» Raw data
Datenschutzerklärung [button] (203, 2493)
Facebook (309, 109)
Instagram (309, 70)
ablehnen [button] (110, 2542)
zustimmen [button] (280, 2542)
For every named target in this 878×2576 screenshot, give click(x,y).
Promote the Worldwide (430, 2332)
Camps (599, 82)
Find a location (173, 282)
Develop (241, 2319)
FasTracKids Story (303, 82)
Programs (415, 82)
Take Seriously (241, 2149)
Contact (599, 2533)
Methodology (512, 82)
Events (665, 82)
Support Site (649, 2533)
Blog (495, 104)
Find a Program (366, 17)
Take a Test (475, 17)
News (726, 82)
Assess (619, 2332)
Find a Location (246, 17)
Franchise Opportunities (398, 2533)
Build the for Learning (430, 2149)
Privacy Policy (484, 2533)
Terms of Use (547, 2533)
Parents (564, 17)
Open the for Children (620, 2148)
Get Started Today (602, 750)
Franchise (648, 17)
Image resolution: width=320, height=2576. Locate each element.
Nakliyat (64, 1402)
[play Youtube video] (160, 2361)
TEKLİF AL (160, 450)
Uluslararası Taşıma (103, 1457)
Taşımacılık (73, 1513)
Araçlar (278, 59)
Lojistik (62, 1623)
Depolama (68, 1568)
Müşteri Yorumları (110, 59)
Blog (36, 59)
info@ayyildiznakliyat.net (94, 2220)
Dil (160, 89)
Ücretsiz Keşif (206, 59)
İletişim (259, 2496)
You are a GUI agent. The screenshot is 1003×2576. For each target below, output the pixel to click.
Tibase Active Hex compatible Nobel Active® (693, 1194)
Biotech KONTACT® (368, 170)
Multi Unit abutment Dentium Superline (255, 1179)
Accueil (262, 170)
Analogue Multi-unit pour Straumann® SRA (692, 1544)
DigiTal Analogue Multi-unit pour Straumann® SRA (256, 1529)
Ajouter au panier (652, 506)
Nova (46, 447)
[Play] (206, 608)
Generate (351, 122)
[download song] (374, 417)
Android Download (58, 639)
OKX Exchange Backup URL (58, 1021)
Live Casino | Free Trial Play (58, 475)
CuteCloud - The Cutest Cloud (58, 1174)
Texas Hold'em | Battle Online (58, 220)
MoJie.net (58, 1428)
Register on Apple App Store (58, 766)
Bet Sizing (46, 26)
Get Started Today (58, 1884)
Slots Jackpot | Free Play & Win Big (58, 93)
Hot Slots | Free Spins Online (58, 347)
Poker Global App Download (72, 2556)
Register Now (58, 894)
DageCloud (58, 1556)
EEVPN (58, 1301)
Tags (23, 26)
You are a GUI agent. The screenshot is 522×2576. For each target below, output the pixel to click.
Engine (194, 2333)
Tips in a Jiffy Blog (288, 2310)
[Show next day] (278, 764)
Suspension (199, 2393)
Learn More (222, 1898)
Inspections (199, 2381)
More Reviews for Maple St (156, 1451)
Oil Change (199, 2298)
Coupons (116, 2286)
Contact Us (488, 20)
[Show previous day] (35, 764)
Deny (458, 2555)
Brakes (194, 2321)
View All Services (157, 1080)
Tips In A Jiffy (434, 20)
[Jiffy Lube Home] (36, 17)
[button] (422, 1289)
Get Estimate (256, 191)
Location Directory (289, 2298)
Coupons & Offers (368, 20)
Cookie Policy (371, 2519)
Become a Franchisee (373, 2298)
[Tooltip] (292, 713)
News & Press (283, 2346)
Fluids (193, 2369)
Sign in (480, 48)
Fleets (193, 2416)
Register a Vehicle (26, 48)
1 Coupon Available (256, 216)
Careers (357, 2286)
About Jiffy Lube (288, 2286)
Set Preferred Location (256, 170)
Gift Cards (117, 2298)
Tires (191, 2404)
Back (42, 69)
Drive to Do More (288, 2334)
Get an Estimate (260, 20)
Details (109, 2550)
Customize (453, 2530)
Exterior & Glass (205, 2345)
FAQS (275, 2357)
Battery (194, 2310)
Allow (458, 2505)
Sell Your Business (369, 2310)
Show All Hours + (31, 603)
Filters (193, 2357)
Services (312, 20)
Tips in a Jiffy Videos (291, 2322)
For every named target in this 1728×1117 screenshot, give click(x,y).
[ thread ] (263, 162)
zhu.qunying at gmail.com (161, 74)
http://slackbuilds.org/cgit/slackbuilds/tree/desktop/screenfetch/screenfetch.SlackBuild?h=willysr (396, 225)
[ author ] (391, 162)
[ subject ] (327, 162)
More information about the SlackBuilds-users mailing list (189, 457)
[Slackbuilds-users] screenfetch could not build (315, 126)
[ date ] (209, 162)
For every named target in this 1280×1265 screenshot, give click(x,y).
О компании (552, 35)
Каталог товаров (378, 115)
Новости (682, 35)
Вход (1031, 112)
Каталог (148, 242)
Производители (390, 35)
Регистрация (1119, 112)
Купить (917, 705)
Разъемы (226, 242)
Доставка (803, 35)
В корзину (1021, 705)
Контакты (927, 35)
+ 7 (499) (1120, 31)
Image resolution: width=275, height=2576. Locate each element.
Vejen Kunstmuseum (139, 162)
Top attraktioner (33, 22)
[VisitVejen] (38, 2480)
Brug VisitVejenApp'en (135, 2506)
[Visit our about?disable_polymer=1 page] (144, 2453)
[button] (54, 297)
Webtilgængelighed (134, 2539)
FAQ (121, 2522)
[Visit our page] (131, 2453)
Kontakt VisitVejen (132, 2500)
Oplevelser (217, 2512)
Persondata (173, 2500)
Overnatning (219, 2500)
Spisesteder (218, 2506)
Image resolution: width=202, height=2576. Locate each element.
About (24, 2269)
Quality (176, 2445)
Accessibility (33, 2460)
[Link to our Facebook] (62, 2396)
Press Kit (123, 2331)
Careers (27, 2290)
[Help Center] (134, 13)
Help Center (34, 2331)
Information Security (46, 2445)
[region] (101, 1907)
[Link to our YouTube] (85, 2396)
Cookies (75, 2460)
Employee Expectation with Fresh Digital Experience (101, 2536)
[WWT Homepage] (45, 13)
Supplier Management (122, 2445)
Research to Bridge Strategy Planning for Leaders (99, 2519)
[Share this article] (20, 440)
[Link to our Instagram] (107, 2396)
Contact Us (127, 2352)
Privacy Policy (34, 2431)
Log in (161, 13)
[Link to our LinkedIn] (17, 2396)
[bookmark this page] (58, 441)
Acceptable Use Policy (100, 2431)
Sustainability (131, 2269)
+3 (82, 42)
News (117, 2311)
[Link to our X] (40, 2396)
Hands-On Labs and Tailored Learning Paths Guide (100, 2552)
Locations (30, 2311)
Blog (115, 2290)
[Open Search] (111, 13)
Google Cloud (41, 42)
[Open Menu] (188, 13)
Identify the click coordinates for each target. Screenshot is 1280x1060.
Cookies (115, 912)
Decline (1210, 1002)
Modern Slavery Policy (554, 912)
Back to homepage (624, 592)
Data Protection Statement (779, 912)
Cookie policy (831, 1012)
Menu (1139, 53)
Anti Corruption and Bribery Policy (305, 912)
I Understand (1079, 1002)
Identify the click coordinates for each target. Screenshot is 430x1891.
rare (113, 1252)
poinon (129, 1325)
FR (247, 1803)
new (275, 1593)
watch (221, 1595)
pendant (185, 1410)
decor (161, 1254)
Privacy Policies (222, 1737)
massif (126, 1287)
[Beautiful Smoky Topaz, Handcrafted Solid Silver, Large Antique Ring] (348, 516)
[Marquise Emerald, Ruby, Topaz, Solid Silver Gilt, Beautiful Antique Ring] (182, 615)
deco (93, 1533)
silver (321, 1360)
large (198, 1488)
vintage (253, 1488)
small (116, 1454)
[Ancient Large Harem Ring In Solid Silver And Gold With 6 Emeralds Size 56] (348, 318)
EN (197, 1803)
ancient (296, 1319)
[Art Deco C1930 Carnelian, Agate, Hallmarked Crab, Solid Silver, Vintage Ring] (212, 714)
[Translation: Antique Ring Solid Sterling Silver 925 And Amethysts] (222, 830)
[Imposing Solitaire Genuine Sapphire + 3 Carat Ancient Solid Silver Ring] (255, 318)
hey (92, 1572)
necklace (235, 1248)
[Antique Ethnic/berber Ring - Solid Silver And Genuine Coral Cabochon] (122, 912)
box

» Work task
Above are the records. Copy the lines beginning at the one that has "Learn More (222, 1898)" and ending with the one that has "Sign in (480, 48)", unchanged.

» Response
Learn More (222, 1898)
Inspections (199, 2381)
More Reviews for Maple St (156, 1451)
Oil Change (199, 2298)
Coupons (116, 2286)
Contact Us (488, 20)
[Show previous day] (35, 764)
Deny (458, 2555)
Brakes (194, 2321)
View All Services (157, 1080)
Tips In A Jiffy (434, 20)
[Jiffy Lube Home] (36, 17)
[button] (422, 1289)
Get Estimate (256, 191)
Location Directory (289, 2298)
Coupons & Offers (368, 20)
Cookie Policy (371, 2519)
Become a Franchisee (373, 2298)
[Tooltip] (292, 713)
News & Press (283, 2346)
Fluids (193, 2369)
Sign in (480, 48)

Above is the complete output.